Start of Block

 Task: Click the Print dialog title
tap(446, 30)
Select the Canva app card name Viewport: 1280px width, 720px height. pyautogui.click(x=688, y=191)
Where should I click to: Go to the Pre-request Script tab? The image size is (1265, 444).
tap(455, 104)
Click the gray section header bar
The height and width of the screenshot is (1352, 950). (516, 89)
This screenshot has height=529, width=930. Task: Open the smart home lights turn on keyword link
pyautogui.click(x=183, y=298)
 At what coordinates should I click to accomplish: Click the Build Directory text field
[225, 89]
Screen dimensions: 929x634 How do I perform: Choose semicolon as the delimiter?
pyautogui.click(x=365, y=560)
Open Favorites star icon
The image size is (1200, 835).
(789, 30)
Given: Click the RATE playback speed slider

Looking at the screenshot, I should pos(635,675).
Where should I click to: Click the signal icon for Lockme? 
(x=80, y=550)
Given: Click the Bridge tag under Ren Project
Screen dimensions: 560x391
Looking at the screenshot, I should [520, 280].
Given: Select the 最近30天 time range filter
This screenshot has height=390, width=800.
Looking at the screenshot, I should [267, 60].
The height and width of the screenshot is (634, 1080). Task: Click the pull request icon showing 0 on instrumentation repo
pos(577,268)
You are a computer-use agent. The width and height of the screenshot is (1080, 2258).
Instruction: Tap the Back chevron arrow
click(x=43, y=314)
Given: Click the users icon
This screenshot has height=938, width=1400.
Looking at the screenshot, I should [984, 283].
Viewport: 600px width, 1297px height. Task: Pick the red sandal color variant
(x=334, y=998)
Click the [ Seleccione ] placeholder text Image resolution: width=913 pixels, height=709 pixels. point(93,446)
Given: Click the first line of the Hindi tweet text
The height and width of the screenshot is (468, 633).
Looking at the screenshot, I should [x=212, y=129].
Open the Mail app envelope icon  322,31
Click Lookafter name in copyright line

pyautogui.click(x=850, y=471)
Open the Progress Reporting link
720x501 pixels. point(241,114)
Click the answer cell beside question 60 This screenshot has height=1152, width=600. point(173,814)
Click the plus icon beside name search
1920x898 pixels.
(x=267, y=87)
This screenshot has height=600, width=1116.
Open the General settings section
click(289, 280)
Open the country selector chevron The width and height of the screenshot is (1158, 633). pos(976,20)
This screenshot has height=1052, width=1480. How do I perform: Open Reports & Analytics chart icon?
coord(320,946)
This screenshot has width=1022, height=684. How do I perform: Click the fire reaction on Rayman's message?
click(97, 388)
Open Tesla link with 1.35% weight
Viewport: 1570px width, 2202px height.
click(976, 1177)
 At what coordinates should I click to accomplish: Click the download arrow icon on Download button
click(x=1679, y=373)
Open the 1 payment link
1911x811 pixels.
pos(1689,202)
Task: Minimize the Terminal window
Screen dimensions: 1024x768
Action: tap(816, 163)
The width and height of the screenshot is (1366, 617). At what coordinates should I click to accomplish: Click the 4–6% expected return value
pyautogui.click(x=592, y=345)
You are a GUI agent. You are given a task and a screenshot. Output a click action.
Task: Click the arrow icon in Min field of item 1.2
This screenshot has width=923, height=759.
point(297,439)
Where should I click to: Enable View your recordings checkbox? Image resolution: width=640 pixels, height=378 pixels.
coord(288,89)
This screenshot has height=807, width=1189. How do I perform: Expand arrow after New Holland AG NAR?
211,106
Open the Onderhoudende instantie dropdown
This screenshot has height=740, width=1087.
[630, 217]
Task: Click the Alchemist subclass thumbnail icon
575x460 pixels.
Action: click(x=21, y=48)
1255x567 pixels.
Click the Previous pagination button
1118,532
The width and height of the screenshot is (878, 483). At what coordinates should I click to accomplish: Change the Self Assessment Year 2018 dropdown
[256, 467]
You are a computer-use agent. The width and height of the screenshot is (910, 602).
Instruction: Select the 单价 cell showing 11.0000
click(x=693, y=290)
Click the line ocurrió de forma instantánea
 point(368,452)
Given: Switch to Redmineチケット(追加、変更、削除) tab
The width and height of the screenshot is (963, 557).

End of Block

* _TASK TO CARRY OUT_: Wherever the word "beside" appears in a line of the data, copy that line.

* _RESPONSE_:
Click the answer cell beside question 60 This screenshot has height=1152, width=600. point(173,814)
Click the plus icon beside name search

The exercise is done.